*Direction:* Reproduce every line of the records below verbatim, changing nothing.

Records for finding described items
# # # #

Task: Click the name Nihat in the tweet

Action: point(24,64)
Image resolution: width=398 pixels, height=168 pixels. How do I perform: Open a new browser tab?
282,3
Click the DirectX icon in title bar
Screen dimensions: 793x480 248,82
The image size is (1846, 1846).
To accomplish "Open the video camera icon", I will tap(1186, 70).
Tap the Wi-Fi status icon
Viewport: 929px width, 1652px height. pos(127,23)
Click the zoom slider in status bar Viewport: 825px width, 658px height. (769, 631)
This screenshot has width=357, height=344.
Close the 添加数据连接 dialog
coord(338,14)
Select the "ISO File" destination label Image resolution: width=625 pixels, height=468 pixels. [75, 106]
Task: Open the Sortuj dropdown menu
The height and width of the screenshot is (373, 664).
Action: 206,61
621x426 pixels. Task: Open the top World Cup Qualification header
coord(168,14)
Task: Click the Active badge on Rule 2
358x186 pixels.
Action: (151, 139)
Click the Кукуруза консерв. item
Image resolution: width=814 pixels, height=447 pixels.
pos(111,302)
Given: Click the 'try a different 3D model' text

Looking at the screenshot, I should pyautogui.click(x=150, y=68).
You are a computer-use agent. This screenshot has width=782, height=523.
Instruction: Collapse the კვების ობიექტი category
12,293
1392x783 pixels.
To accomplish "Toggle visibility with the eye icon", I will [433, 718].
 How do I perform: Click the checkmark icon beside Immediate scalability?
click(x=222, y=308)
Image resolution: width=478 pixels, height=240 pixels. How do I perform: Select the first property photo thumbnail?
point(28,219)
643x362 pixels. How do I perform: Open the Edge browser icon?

# # # #

*Task result:*
Task: Click the name Nihat in the tweet

Action: point(24,64)
Image resolution: width=398 pixels, height=168 pixels. How do I perform: Open a new browser tab?
282,3
Click the DirectX icon in title bar
Screen dimensions: 793x480 248,82
The image size is (1846, 1846).
To accomplish "Open the video camera icon", I will tap(1186, 70).
Tap the Wi-Fi status icon
Viewport: 929px width, 1652px height. pos(127,23)
Click the zoom slider in status bar Viewport: 825px width, 658px height. (769, 631)
This screenshot has width=357, height=344.
Close the 添加数据连接 dialog
coord(338,14)
Select the "ISO File" destination label Image resolution: width=625 pixels, height=468 pixels. [75, 106]
Task: Open the Sortuj dropdown menu
The height and width of the screenshot is (373, 664).
Action: 206,61
621x426 pixels. Task: Open the top World Cup Qualification header
coord(168,14)
Task: Click the Active badge on Rule 2
358x186 pixels.
Action: (151, 139)
Click the Кукуруза консерв. item
Image resolution: width=814 pixels, height=447 pixels.
pos(111,302)
Given: Click the 'try a different 3D model' text

Looking at the screenshot, I should pyautogui.click(x=150, y=68).
You are a computer-use agent. This screenshot has width=782, height=523.
Instruction: Collapse the კვების ობიექტი category
12,293
1392x783 pixels.
To accomplish "Toggle visibility with the eye icon", I will [433, 718].
 How do I perform: Click the checkmark icon beside Immediate scalability?
click(x=222, y=308)
Image resolution: width=478 pixels, height=240 pixels. How do I perform: Select the first property photo thumbnail?
point(28,219)
643x362 pixels. How do I perform: Open the Edge browser icon?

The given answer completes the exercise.